What the Landscape Said
“It’s like when you learn a new word and then you see it everywhere. My neighbor is a dancer and is in a couple of pieces. I went to the Erotic Literary Salon to promote this show, and I met the woman doing Song of the Sacred Whore,” Heather said.
For the 2011 Philly Fringe, Heather has pulled pieces from a novel she’s writing, combined them with songs from her repertoire (her band is Sweetbriar Rose) and illustrations, and sought out collaborators and feedback for The Articulate Landscape.
“I decided to do a Fringe show in part because it gave me a dealine. It was a way to bring something to a larger audience beyond the music community. I like the idea of being a part of a collaboaration, that’s part of a collaboration, that’s part of a collaboration,” Heather said.
“The novel evolved over the last two years from a single image in a magazine I saw of a little bird in a tree. I asked questions that I’d ask about songs: Who are they? Where are they going? They’re the same questions we ask ourselves about who we are, and the ansers are different anecdotes that provide the compilation of who we are.”
After the jump: Jungian archetypes, collaboration, and next Saturday, free food from Kennett Restaurant!
Part of The Articulate Landscape involves a woman who considers becoming a book.
“She’s not eve thinking thematically but thinking, ‘Will I be poetry or fiction? Will I have to set type, or have type set on me?'” Heather said. “I conceived of it as a live storybook, including illustrations, mostly of botanicals from the story. The actors talk, and the music is there to drive home the narrative and folk tale quality of it all. it’s sort of a fairy tale for grownups.”
Novel-writing is generally thought of as solitary work, so Heather said she was grateful to have a collaborative opportunity using the same material.
“To have collaborators help me understand what it is, is fundamental. They can see things in characters and narratives that I wouldn’t otherwise have seen. Because I’m new to writing fiction its the best workshop I could have had. They ask what stuff means.”
Heather’s a transplant from New York City, which she left shortly after the attacks of September 11, 2001, but she hails from Pennsylvania originally.

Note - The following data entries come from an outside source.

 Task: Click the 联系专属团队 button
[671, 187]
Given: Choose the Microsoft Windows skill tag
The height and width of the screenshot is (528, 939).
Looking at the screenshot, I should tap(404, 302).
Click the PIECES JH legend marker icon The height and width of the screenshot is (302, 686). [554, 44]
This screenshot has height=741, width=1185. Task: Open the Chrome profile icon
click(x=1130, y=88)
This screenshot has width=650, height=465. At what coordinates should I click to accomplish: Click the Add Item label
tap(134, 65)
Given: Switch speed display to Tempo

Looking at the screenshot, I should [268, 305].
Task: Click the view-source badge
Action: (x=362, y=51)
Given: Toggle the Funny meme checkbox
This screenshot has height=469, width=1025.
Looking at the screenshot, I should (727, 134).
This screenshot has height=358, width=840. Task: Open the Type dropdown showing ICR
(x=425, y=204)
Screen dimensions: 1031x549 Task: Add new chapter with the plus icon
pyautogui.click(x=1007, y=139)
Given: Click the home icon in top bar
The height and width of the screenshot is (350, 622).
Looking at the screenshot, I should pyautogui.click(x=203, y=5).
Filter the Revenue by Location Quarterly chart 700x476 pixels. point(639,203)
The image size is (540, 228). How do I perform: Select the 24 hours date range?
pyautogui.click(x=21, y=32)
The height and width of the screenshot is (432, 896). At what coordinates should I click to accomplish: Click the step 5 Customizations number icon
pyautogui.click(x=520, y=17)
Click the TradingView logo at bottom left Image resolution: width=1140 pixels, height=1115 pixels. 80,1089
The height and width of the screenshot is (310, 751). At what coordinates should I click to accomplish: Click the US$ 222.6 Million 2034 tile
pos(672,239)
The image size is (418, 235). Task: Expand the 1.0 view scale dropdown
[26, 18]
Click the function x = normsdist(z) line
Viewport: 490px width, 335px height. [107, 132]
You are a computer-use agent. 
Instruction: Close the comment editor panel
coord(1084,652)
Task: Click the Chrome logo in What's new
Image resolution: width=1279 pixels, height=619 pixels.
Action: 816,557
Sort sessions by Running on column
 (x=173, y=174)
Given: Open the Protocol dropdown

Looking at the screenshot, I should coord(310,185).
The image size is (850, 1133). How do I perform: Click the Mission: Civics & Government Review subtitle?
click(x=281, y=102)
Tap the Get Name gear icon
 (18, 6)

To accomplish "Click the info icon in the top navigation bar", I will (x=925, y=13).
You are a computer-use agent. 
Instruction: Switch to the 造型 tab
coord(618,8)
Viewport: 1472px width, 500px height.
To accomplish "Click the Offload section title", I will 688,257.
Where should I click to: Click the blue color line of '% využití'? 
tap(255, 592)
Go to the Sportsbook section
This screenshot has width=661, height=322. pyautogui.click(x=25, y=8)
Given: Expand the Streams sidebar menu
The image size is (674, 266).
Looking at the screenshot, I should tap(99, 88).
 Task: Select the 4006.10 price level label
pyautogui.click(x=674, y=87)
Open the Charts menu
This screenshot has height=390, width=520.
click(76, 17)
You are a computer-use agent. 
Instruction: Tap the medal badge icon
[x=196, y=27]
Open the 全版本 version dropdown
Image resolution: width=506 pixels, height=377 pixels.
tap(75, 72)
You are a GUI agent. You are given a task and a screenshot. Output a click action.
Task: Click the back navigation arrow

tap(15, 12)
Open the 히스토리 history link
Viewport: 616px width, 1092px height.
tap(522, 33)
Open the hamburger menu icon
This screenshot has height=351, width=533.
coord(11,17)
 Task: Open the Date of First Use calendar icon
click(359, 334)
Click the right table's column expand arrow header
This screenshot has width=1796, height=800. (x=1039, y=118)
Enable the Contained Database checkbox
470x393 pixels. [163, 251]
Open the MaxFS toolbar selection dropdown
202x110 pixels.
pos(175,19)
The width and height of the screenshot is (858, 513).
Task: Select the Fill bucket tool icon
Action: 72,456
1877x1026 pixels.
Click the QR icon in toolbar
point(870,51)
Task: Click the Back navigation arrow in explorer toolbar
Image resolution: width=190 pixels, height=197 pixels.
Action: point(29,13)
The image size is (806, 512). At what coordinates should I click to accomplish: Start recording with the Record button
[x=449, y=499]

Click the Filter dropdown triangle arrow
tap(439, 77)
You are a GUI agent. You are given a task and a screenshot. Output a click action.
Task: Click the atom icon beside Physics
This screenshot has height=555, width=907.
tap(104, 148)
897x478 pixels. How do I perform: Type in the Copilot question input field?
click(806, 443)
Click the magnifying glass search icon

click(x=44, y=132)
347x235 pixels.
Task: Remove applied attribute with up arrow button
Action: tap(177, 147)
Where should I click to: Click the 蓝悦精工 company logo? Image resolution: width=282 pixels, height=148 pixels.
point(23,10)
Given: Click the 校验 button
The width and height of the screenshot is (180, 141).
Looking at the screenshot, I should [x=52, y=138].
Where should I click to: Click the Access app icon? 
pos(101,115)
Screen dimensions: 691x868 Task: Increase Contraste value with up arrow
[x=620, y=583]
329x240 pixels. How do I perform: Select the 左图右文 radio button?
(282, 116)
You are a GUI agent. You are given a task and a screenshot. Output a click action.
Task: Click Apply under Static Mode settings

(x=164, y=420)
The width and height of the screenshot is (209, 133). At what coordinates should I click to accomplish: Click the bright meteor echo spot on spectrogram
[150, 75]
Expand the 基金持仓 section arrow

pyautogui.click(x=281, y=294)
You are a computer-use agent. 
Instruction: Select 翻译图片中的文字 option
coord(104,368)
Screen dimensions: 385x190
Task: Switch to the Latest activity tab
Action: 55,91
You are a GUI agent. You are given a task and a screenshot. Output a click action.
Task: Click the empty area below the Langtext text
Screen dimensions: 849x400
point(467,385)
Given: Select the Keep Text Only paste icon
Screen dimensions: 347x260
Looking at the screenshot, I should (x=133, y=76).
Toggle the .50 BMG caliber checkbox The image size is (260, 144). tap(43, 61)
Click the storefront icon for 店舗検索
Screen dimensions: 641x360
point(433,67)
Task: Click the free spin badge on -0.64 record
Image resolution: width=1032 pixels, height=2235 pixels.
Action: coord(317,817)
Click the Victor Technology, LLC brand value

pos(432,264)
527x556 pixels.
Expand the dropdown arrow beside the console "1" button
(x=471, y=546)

“I grew up in Bloomsburg. Despite the fact that it was small, it had the Bloomsburg Theater Ensemble, which Whit McLaughlin [now of New Paradise Laboratories] was a principle actor in when I was growing up. We also had a wonderful theater program at my high school, and then at college.”
Heather attended Muhlenberg College, where she studied philosophy and English as part of the Dana Scholars program, a program which also allowed her to design her own coursework. One project she did was with the Bronx-based Pregones Theater, which came to Allentown and worked collectively with the Puerto Rican community there to create a play. After her time in New York, where she worked for Poets & Writers and was involved in the performance scene, she first relocated to Stone Hollow Farm in Hellertown, and then came to Philadelphia because she wanted to go back to a city, but not back to New York.
“I’ve been here for about seven years now, and from the day I got here I met people in the music scene I’m still friends with. I really value the songwriting here in Philadelphia. It’s a great place for most artists in general, because it’s easier to exist here,” Heather said.
Despite her past performance experience, Heather said that only one actual actor, Gabriel Vazquez, is performing in the show. The rest of the cast is drawn from her coterie of musician friends, like Amos Lee’s drummer Freddie Berman, and Tom Kehoe, the owner of Yards Brewing Company.
“Gabe is playing a door. There are a couple of doors, and they all talk. They’re very much at the center of the story. He got very excited about it. He was in Puerto Rico a little while ago and sent me a text saying, ‘There are all these wonderful doors down here!’ He started to imagine lives for them,” she said.
“Part of how I constructed it was that characters from the natural world have voices. In one song, a family of crows hold up the sky. When the king becomes doddy it needs to be explained. The sky forgets what season it is, and the weather becomes particularly confused. The character of the wind is annoyed that people don’t listen to the natural world anymore. Floating over all that is the idea of listening–what we listen to and why.”
Heather is particularly compelled by Jungian archetypes, which attracts her to certain creative forms and which reflects into her own work.
“That’s why I’m drawn to folk tales, murder ballads, all of these stories that pop up again and again. They have more to tell us than we think they do. There’s this deluge of information–it’s hard for modern beings to sort through it in order to survive, let alone thrive.”
In this show, Heather said she’s not working with strictly Jungian archetypes, but with a slightly different trope.
“I’m really interested in the person who’s trying to find their story, who lost their story. I agree with [the philosopher David] Hume that we’re different people at different times, so you have to check in about who you are.”
You can check in with The Articulate Landscape today, September 3, at The Fire, 412 W. Girard Avenue, Northern Liberties. 3:00 pm. If you miss it today, there are two shows on September 10, at 3:00 and 6:30 pm. Attending the late show will get you a free drink, free food from Kennett Restaurant, and admission to the concert at the Fire that night (featuring Heather’s band).